==== Material to process
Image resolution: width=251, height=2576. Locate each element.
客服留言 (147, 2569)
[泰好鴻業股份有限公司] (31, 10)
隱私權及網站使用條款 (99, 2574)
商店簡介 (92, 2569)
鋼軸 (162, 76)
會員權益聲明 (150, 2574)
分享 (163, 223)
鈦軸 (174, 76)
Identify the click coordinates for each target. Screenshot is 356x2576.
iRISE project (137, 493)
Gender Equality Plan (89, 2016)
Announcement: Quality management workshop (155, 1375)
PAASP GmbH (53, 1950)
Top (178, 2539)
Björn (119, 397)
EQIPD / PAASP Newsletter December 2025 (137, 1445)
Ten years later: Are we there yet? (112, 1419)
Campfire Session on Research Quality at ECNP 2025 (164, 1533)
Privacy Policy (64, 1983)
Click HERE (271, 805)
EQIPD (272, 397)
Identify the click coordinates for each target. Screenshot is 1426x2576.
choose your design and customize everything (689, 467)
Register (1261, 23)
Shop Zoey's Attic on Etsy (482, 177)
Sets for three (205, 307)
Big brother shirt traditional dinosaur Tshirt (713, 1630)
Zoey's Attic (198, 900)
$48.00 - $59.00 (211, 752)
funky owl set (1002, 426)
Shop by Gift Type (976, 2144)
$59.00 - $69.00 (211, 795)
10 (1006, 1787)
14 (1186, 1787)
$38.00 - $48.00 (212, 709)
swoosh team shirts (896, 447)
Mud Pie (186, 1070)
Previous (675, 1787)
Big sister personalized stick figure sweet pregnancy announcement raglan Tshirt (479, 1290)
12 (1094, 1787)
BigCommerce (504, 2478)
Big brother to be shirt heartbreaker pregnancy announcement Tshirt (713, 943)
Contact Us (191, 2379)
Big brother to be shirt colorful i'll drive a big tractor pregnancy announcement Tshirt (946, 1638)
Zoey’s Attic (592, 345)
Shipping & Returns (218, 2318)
========
Taking the lines above, repeat exactly those from the line that contains "EQIPD (272, 397)" through the line that contains "Previous (675, 1787)", and both of those lines as well. Include nothing else.

EQIPD (272, 397)
Identify the click coordinates for each target. Screenshot is 1426x2576.
choose your design and customize everything (689, 467)
Register (1261, 23)
Shop Zoey's Attic on Etsy (482, 177)
Sets for three (205, 307)
Big brother shirt traditional dinosaur Tshirt (713, 1630)
Zoey's Attic (198, 900)
$48.00 - $59.00 (211, 752)
funky owl set (1002, 426)
Shop by Gift Type (976, 2144)
$59.00 - $69.00 (211, 795)
10 (1006, 1787)
14 (1186, 1787)
$38.00 - $48.00 (212, 709)
swoosh team shirts (896, 447)
Mud Pie (186, 1070)
Previous (675, 1787)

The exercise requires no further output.